What the task requires – With the pictures omitted, output word for word the lines from the one containing "You are a computer-use" through the end of the records.

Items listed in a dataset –
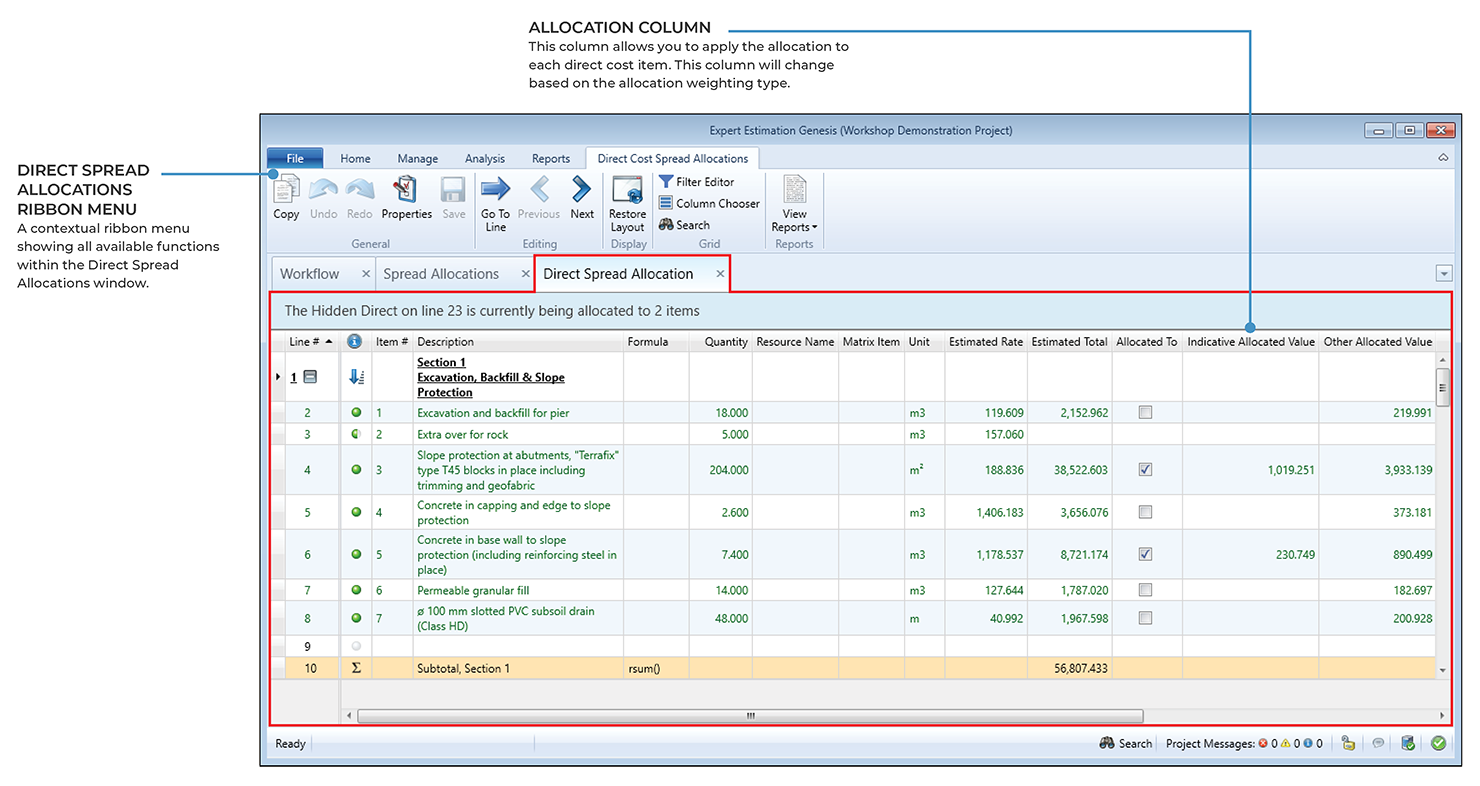
Task: Tick Allocated To for Excavation and backfill
Action: point(1145,412)
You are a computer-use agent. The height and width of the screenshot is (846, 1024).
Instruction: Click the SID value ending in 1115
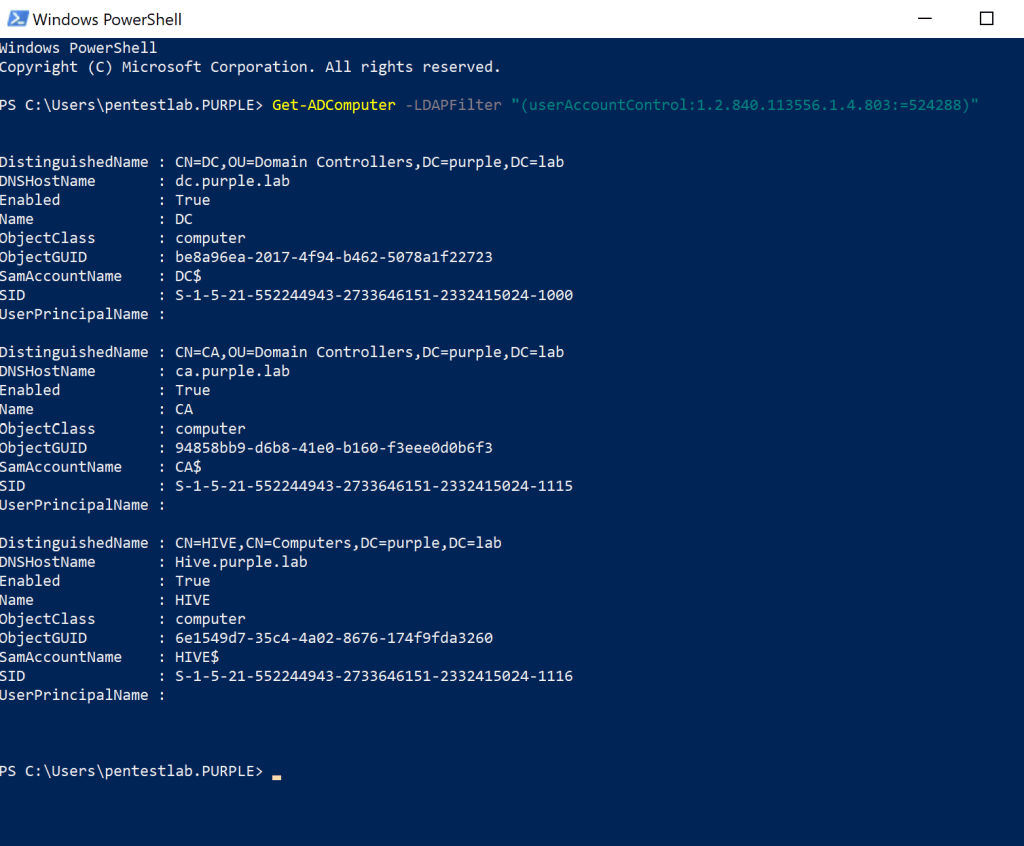pos(374,486)
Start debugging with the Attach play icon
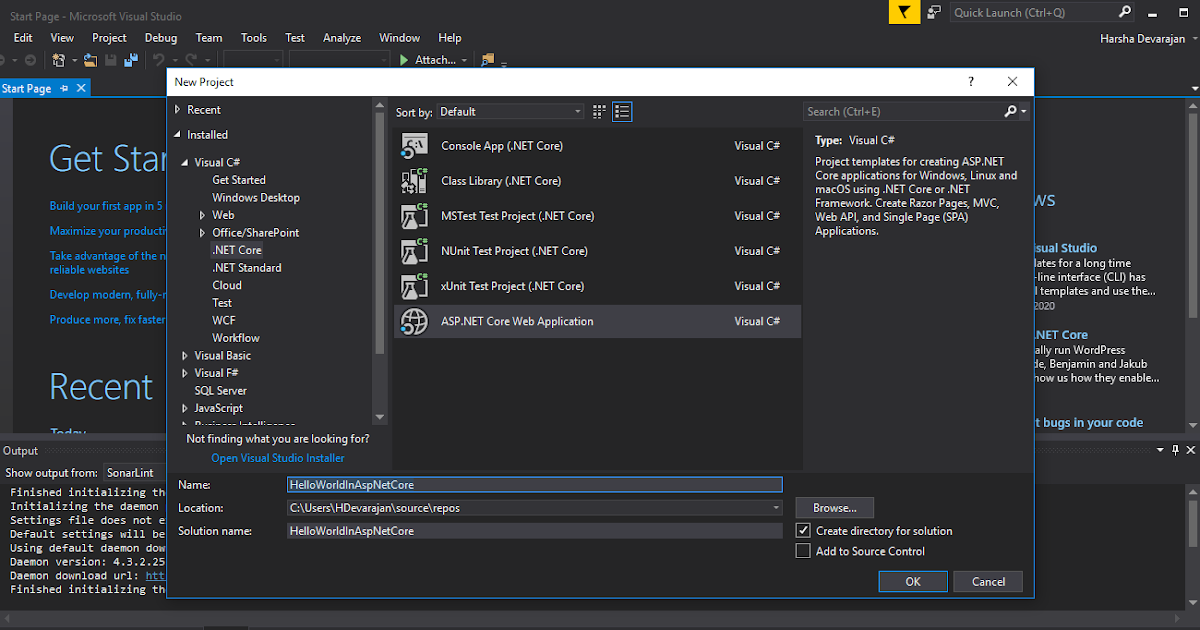The image size is (1200, 630). coord(404,60)
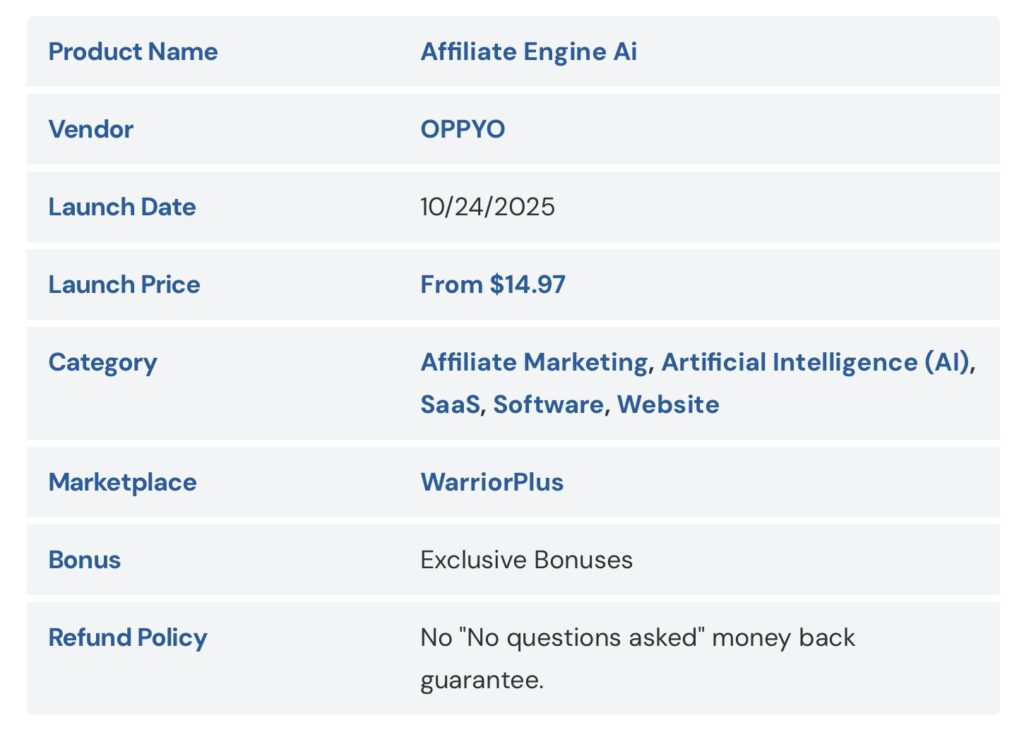Visit the Software category link

tap(547, 405)
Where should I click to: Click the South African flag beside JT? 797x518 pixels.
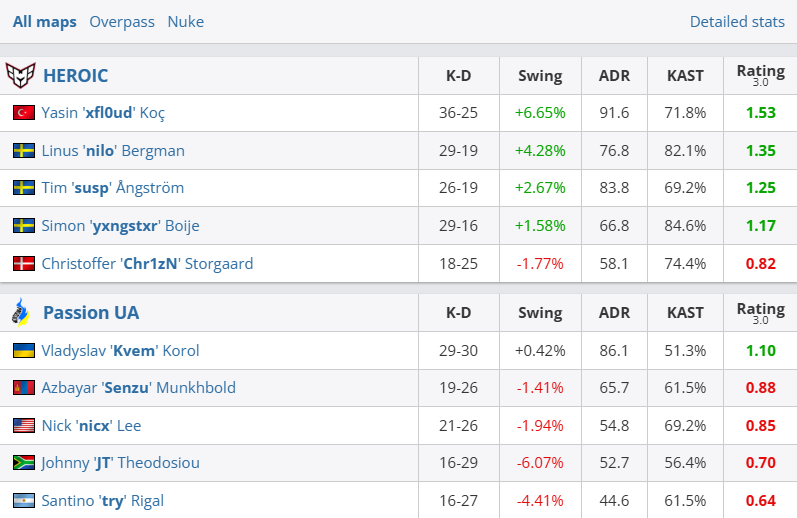pyautogui.click(x=24, y=463)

Exercise output –
You are a computer-use agent. The height and width of the screenshot is (846, 1024).
Instruction: Click the SID value ending in 1115
pos(374,486)
Start debugging with the Attach play icon
The image size is (1200, 630). coord(404,60)
Visit the Software category link

tap(547, 405)
Where should I click to: Click the South African flag beside JT? 797x518 pixels.
pyautogui.click(x=24, y=463)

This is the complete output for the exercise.